*** SUPPLIED RECORDS ***
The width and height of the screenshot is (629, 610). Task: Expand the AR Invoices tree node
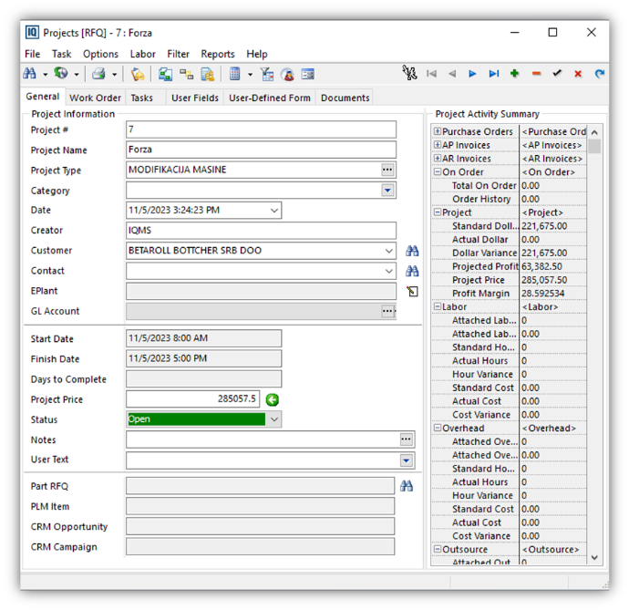pos(438,159)
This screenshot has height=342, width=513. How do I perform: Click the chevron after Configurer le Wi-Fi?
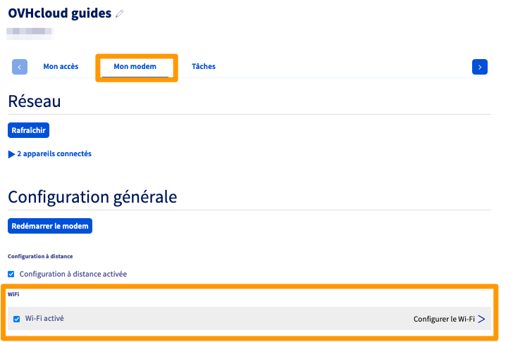pyautogui.click(x=481, y=319)

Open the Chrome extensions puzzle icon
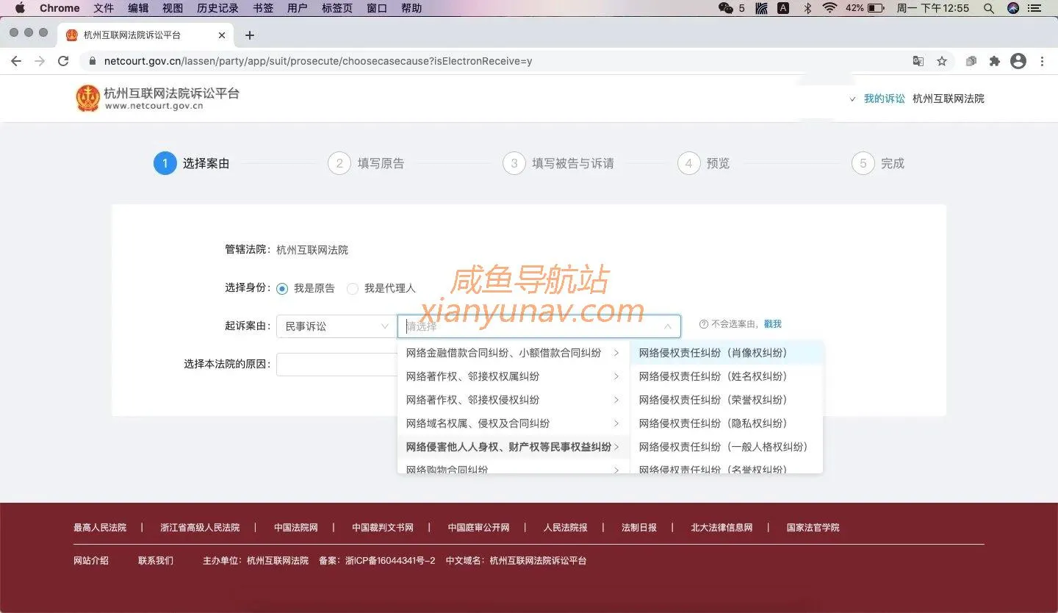point(994,61)
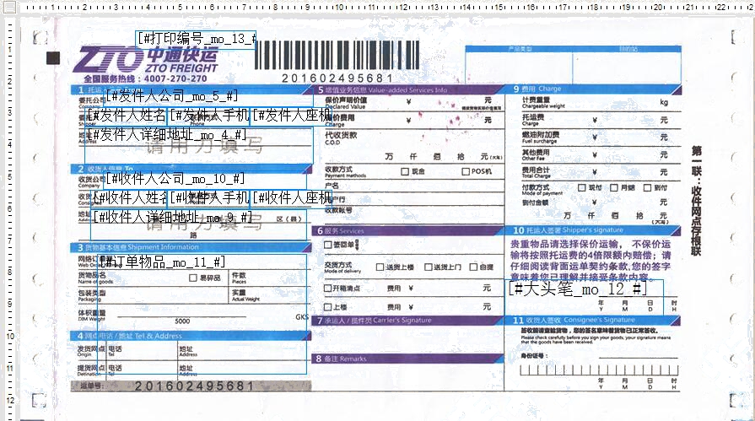
Task: Click the 收件人姓名 recipient name placeholder
Action: click(130, 198)
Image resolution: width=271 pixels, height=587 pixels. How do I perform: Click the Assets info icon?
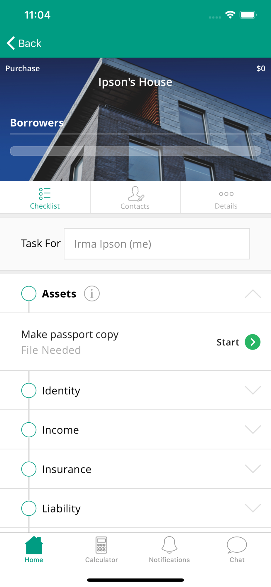point(92,294)
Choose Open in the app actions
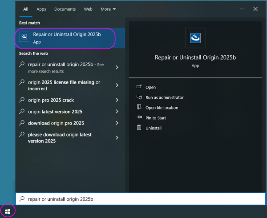This screenshot has height=218, width=267. (150, 87)
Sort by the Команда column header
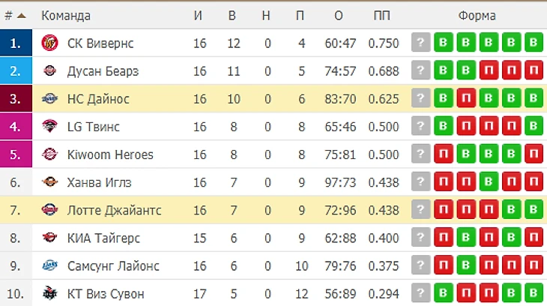 66,16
*** End of SUPPLIED RECORDS ***
### WHAT TO WORK ON
Without the pictures, return the entries exactly as they appear.

### EXERCISE ANSWER
The width and height of the screenshot is (629, 610). Task: Expand the AR Invoices tree node
pos(438,159)
This screenshot has height=342, width=513. How do I perform: Click the chevron after Configurer le Wi-Fi?
pyautogui.click(x=481, y=319)

Open the Chrome extensions puzzle icon
point(994,61)
Task: Click the 收件人姓名 recipient name placeholder
Action: click(130, 198)
Image resolution: width=271 pixels, height=587 pixels. How do I perform: Click the Assets info icon?
point(92,294)
Choose Open in the app actions
This screenshot has height=218, width=267. (150, 87)
Sort by the Команда column header
 66,16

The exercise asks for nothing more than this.